■ **Written exercise**:
Copy the part of the records that opens with the line containing "Click 月間平均検索ボリューム column header" and closes with the line containing "will pyautogui.click(x=655, y=211).", reproducing those lines word for word.

■ **The input**:
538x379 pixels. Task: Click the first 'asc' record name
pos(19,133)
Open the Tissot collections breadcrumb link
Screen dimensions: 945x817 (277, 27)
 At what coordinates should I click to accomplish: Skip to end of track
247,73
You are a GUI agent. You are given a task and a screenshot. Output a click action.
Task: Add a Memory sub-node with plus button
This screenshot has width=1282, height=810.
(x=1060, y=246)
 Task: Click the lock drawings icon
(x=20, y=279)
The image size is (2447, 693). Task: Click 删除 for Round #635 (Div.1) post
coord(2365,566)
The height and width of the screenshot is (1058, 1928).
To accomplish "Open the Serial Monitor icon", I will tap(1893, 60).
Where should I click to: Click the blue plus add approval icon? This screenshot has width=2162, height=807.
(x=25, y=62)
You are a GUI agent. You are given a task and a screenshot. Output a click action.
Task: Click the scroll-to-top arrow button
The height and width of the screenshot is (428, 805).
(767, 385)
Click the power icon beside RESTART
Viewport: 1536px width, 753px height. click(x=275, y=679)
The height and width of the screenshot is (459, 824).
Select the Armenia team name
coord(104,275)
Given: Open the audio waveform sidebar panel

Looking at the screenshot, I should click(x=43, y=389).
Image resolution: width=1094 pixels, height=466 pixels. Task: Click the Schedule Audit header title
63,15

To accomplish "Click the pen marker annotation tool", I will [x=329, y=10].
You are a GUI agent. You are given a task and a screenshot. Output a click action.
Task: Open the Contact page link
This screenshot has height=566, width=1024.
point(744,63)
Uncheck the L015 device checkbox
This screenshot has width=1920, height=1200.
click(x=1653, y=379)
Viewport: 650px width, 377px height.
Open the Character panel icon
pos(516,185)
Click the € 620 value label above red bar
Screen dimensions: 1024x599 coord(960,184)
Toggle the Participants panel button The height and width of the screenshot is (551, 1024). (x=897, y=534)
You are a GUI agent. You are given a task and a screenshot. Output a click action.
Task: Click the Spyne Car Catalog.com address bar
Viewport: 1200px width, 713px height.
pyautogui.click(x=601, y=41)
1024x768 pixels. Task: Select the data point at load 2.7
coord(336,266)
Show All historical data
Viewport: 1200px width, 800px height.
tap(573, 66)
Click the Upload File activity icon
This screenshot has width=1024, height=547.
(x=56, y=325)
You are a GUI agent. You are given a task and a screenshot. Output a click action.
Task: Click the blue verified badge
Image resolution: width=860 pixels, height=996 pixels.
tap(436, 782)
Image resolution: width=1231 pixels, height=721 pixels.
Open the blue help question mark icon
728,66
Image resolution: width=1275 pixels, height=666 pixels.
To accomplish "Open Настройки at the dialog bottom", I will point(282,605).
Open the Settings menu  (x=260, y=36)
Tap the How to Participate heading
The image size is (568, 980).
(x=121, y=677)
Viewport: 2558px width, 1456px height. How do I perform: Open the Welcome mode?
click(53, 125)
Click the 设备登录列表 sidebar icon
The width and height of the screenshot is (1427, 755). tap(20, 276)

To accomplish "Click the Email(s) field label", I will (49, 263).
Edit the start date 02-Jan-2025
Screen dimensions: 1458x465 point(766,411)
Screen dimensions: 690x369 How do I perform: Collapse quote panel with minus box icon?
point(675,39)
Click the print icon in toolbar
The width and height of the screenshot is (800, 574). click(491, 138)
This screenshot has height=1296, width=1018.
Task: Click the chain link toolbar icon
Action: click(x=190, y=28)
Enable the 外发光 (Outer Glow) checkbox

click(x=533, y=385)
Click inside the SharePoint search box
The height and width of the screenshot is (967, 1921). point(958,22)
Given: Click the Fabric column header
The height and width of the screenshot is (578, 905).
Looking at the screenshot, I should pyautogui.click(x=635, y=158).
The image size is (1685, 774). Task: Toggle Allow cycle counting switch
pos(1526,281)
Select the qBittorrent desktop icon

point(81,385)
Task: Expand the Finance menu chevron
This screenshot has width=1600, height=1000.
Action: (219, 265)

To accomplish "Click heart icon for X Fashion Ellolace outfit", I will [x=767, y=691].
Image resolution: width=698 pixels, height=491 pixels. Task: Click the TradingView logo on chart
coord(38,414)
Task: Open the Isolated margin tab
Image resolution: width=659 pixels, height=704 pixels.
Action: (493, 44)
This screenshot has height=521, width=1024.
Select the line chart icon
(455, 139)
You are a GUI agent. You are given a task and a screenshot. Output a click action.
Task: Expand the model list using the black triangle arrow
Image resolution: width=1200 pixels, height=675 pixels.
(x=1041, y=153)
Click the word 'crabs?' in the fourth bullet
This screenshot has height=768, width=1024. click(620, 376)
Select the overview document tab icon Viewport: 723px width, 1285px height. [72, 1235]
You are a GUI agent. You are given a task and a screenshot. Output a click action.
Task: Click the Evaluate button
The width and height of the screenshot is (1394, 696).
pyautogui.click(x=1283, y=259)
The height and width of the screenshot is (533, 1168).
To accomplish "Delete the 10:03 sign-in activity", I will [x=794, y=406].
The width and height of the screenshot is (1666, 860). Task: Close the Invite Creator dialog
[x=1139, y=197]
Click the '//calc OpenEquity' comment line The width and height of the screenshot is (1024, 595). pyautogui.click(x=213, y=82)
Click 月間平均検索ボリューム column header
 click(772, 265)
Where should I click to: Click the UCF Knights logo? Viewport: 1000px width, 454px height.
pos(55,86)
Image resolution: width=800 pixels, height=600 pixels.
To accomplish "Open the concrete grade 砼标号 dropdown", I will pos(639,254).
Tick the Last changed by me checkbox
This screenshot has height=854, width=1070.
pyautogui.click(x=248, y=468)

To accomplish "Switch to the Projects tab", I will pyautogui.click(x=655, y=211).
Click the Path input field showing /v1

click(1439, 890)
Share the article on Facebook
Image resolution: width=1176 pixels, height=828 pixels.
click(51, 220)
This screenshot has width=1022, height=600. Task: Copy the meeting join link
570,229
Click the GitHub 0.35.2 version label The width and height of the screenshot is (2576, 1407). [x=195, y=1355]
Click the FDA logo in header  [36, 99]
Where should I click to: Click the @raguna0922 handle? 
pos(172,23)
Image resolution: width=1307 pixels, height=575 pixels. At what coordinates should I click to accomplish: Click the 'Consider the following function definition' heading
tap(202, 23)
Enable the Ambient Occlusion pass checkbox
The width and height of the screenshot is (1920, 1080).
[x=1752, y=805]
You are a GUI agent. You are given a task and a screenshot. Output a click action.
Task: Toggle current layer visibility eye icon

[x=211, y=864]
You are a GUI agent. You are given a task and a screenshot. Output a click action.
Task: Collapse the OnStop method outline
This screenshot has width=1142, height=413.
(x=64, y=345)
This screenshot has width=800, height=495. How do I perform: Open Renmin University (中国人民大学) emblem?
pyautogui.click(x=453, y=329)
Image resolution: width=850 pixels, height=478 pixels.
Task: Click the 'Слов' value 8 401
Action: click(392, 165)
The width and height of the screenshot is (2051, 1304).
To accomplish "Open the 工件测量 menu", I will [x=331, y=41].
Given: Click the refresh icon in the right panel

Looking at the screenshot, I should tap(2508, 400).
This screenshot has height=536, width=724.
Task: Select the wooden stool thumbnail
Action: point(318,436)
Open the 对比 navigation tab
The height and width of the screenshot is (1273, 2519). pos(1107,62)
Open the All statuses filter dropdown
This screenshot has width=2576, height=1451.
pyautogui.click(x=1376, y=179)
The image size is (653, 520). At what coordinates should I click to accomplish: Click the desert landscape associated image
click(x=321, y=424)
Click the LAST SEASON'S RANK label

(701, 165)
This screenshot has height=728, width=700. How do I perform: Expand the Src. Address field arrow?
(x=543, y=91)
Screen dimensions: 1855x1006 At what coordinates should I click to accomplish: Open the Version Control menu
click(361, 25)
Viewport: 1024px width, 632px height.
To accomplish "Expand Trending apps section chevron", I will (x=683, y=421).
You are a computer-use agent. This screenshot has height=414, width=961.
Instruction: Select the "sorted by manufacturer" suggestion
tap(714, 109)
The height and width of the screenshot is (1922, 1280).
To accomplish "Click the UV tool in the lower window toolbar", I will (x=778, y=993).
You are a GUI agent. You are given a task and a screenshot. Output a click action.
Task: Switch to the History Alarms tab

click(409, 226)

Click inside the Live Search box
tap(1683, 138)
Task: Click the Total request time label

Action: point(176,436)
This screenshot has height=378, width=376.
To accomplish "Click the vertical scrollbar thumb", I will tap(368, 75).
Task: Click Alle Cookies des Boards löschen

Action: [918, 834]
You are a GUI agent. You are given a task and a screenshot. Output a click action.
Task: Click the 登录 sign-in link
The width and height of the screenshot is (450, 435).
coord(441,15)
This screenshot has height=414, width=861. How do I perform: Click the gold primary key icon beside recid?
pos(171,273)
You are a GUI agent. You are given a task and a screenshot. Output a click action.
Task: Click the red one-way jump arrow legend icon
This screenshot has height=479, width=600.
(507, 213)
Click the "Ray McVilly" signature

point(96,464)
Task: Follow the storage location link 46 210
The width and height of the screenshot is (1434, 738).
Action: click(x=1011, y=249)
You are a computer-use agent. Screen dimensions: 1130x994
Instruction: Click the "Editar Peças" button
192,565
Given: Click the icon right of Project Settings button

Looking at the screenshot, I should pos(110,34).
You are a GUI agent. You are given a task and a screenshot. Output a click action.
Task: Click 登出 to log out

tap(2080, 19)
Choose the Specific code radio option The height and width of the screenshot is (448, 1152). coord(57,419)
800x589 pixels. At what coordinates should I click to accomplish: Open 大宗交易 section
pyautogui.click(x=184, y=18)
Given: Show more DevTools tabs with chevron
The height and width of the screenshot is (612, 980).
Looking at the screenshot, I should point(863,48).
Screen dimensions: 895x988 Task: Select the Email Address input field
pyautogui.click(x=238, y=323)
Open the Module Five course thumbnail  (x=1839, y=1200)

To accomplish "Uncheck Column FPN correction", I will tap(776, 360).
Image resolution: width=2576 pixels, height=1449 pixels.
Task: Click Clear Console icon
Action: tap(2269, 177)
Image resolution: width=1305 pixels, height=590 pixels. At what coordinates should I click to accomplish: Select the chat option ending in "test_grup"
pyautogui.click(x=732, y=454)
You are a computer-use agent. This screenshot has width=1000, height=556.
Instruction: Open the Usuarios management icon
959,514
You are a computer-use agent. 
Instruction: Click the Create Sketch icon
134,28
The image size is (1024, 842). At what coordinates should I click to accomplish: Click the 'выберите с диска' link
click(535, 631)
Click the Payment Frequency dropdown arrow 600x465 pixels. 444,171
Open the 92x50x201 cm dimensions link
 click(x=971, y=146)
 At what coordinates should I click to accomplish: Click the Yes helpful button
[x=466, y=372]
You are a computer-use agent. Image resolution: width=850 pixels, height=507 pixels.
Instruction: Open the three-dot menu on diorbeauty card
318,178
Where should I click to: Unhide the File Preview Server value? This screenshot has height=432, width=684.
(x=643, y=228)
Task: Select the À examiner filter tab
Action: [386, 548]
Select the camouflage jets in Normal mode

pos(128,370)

■ **Solution for this task**:
Click 月間平均検索ボリューム column header
 click(772, 265)
Where should I click to: Click the UCF Knights logo? Viewport: 1000px width, 454px height.
pos(55,86)
Image resolution: width=800 pixels, height=600 pixels.
To accomplish "Open the concrete grade 砼标号 dropdown", I will pos(639,254).
Tick the Last changed by me checkbox
This screenshot has height=854, width=1070.
pyautogui.click(x=248, y=468)

To accomplish "Switch to the Projects tab", I will pyautogui.click(x=655, y=211).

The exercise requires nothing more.